Development and application of an enzyme-linked immunosorbent assay for detection of bovine viral diarrhea antibody based on Erns glycoprotein expressed in a baculovirus system.

The BVDV envelope glycoprotein E(rns)/gp48 and the C terminal 79 amino acids of the capsid protein coding region were expressed in a baculovirus system and antigenically characterized. Western blot assay was used to detect recombinant E(rns) (r-E(rns)) in infected insect cells using specific monoclonal antibodies. The r-E(rns) was then used in an indirect ELISA to detect BVDV specific antibodies in a panel of 540 well-characterized sera. Results of the r-E(rns) ELISA were compared to those obtained with a commercially available competitive ELISA targeting anti-NS2/3 antibodies. A good correlation was observed between the 2 ELISA (kappa = 0.916, 95% C.I.: 0.876, 0.956). Using the commercial NS2/3 ELISA as the reference test, the relative sensitivity of r-E(rns) ELISA was 97.5% (95% C.I.: 94.3%, 99.1%) and the relative specificity was 93.9% (95% C.I.: 89.4%, 96.9%), while relative specificity was 100% (95% C.I.: 97%, 100%) using true negative sera (derived from a negative herd).

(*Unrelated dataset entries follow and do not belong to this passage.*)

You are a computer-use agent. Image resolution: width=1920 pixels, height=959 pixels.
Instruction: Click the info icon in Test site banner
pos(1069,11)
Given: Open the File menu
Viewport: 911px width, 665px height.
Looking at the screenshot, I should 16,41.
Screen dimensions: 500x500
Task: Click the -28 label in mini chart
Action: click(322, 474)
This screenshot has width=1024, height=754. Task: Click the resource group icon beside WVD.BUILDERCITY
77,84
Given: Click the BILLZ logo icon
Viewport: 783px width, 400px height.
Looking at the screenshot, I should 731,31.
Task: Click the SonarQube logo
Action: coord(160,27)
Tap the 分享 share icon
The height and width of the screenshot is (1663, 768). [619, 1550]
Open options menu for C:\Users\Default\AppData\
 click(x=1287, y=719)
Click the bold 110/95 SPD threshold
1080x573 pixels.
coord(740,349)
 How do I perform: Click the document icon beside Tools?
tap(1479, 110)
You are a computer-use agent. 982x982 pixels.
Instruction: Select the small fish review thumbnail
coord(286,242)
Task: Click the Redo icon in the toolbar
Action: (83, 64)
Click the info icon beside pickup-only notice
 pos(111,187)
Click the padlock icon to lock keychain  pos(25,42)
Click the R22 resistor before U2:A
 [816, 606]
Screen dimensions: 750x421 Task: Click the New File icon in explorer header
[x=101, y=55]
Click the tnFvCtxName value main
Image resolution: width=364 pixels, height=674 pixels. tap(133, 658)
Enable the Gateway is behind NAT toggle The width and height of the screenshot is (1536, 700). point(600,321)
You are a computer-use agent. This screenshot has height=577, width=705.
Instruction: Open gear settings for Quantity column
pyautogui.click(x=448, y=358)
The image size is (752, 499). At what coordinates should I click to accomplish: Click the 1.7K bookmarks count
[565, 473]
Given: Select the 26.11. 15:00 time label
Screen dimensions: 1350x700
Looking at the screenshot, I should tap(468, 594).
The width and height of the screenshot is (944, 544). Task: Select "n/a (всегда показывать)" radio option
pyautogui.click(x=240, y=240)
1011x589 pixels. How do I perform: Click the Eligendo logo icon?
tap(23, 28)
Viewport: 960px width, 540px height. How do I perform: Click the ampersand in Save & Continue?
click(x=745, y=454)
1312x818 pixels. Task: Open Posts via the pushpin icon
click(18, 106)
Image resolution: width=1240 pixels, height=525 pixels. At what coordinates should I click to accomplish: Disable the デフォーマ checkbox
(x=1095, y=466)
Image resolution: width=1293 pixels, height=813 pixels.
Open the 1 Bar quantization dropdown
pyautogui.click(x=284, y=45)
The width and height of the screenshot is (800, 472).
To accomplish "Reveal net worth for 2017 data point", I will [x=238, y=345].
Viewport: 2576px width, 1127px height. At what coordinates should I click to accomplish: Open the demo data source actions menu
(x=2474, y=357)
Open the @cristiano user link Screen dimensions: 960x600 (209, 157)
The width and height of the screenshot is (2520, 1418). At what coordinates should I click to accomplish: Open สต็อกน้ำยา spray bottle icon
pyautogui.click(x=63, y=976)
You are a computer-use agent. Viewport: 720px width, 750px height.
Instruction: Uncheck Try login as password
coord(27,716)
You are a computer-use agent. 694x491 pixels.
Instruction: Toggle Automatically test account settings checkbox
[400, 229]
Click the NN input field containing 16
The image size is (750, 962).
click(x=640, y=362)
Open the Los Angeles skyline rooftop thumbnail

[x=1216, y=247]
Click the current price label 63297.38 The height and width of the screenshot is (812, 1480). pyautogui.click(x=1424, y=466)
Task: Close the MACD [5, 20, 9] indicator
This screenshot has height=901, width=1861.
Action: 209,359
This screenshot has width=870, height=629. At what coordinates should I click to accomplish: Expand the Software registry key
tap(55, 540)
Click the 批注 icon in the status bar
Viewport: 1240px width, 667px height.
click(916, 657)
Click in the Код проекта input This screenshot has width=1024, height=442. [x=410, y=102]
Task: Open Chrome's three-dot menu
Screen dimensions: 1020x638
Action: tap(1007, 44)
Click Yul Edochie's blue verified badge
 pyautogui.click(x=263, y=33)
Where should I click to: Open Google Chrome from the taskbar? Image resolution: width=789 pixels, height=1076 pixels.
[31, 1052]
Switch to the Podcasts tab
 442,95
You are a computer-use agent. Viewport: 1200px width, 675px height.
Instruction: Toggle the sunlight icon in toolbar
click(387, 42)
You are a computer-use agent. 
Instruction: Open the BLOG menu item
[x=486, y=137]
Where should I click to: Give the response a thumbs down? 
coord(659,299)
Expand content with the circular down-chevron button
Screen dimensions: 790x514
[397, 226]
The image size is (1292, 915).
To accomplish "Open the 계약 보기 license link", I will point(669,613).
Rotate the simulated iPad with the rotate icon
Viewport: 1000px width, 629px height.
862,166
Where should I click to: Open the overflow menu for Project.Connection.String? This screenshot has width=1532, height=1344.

All but 1 antigen positive animals (n = 36) tested negative in the r-E(rns) ELISA; among them all 22 confirmed PI animals were negative by r-E(rns) ELISA. The ability of r-E(rns) ELISA to identify cattle immunized with inactivated vaccine was also demonstrated in a small group of cattle, compared to an NS2/3 antibody ELISA. Results suggest that r-E(rns) ELISA represents an alternative test for antibody generated by natural infection or BVDV vaccination.